0
votes

Recently while working with Kafka my application required to access all messages in a topic from beginning. so while writing a Kafka Consumer(using Java API) i am able to read messages from beginning but it only returns first 500 messages in a topic. tried to increase

props.put(ConsumerConfig.MAX_POLL_RECORDS_CONFIG,Integer.MAX_VALUE); props.put(ConsumerConfig.FETCH_MAX_BYTES_CONFIG, Long.MAX_VALUE);

but still it doesn't returns all the messages,whereas while using CLI command,

kafka-console-consumer --bootstrap-server localhost:9092 --topic --from-beginning

it returns all my 5000 records.

Guys is there any config missing ? Any help will be appreciable..

[EDIT :1 ]

Code for consumer.

public ConsumerRecords<byte[], byte[]> pullFromKafka(String topicname, Map<String, Object> props) {
    KafkaConsumer<byte[], byte[]> consumer = new KafkaConsumer<byte[], byte[]>(props);
    consumer.subscribe(new ArrayList<String>(Collections.singletonList(topicname)));
    consumer.poll(0);
    // Reading topic offset from beginning
    consumer.seekToBeginning(consumer.assignment());
    // poll and time-out if no replies
    ConsumerRecords<byte[], byte[]> records = consumer.poll(1000);
    consumer.close();
    return records;
}

However i have changed the consumer:

public Map<String, byte[]> pullFromKafka(String topicname, Map<String, Object> props) {
    KafkaConsumer<byte[], byte[]> consumer = new KafkaConsumer<byte[], byte[]>(props);
    Map<String, byte[]> entityMap = new HashMap<String, byte[]>();
    boolean stop = false;
    consumer.subscribe(new ArrayList<String>(Collections.singletonList(topicname)));
    consumer.poll(0);
    // Reading topic offset from beginning
    consumer.seekToBeginning(consumer.assignment());
    while (!stop) {
        // Request unread messages from the topic.
        ConsumerRecords<byte[], byte[]> consumerRecords = consumer.poll(1000);
        Iterator<ConsumerRecord<byte[], byte[]>> iterator = consumerRecords.iterator();
        if (iterator.hasNext()) {
            while (iterator.hasNext()) {
                ConsumerRecord<byte[], byte[]> record = iterator.next();
                // Iterate through returned records, extract the value
                // of each message, and print the value to standard output.
                entityMap.put(new String(record.key()), record.value());
            }
        } else {
            stop = true;
        }
    }
    return entityMap;
}

Although now it is fetching all records, but i am wondering if there is any better way.

1
Can you post your consumer code example.Thiago Baldim
You can look at Kafka Console consumer code on Github, by the way, to check out how it works / what properties are setOneCricketeer

1 Answers

1
votes

There is nothing wrong with using seekToBeginning() to consume all messages.

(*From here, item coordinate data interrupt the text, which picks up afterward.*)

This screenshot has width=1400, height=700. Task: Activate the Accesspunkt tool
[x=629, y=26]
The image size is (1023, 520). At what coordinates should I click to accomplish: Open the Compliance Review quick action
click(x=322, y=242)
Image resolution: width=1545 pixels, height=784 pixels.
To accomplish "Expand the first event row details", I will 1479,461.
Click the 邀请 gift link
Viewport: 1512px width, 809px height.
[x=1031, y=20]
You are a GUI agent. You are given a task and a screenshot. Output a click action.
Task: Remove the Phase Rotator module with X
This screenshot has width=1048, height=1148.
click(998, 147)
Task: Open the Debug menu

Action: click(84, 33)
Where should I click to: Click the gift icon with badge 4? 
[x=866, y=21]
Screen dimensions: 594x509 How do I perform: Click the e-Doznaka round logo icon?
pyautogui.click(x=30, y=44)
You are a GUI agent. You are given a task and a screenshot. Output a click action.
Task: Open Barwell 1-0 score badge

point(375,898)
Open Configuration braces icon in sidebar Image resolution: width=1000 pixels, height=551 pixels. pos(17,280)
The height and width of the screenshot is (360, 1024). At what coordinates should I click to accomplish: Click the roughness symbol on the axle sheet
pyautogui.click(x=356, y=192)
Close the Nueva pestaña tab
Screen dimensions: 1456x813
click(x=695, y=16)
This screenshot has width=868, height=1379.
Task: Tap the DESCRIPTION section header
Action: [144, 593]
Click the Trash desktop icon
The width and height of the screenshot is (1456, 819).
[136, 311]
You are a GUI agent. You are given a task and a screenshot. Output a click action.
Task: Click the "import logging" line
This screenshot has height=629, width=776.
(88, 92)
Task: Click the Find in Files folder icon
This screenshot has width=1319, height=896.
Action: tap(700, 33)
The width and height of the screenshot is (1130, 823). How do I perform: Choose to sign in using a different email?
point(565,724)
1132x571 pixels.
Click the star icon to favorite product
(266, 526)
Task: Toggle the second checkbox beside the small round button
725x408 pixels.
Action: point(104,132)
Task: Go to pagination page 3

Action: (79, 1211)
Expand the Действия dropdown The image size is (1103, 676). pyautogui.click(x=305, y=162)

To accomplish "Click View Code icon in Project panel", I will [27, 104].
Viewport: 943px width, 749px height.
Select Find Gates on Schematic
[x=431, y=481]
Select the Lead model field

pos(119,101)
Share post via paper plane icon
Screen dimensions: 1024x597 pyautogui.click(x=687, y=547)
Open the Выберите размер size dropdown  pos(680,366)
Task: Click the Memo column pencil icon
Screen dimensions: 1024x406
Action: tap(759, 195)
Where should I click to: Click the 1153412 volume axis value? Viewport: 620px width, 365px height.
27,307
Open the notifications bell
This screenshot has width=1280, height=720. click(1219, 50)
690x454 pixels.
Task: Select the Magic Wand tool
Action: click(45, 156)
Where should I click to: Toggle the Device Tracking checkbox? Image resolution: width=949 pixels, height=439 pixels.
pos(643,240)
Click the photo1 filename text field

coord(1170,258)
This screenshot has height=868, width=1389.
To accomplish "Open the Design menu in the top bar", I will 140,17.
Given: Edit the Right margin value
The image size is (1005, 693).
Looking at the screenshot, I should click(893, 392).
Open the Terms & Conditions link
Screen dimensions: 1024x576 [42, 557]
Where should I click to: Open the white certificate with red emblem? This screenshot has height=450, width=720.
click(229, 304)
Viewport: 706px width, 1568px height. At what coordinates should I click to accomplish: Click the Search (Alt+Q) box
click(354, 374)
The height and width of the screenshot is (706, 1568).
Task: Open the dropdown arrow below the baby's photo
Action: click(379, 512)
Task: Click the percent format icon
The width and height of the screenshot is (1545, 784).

There is however a slightly more flexible way to achieve the same result. You can do it via configuration and that allows you to keep the same code for consuming both from the start and end. This is also the method the kafka-console-consumer.sh tool uses:

  1. Set auto.offset.reset to earliest

  2. Set group.id to a new/random value. If you are not interested in keeping track of this consumer position but always want to start from the beginning, you can also set enable.auto.commit to false to avoid polluting the offsets topic.

  3. Remove seekToBeginning() from your logic

Now regarding your logic there are a few things that you should consider:

  1. There are cases when poll() can return an empty collection even if it has not reached the end. Also topic is a stream (unbounded), the end can move. Either way you can use endOffsets() to find the current end offset and compare that to the offset of the messages returned

  2. You probably don't want to poll until you reach the end. A topic can be several GBs in size and contain millions of records. Storing everything in a map can easily lead to OutOfMemory issues.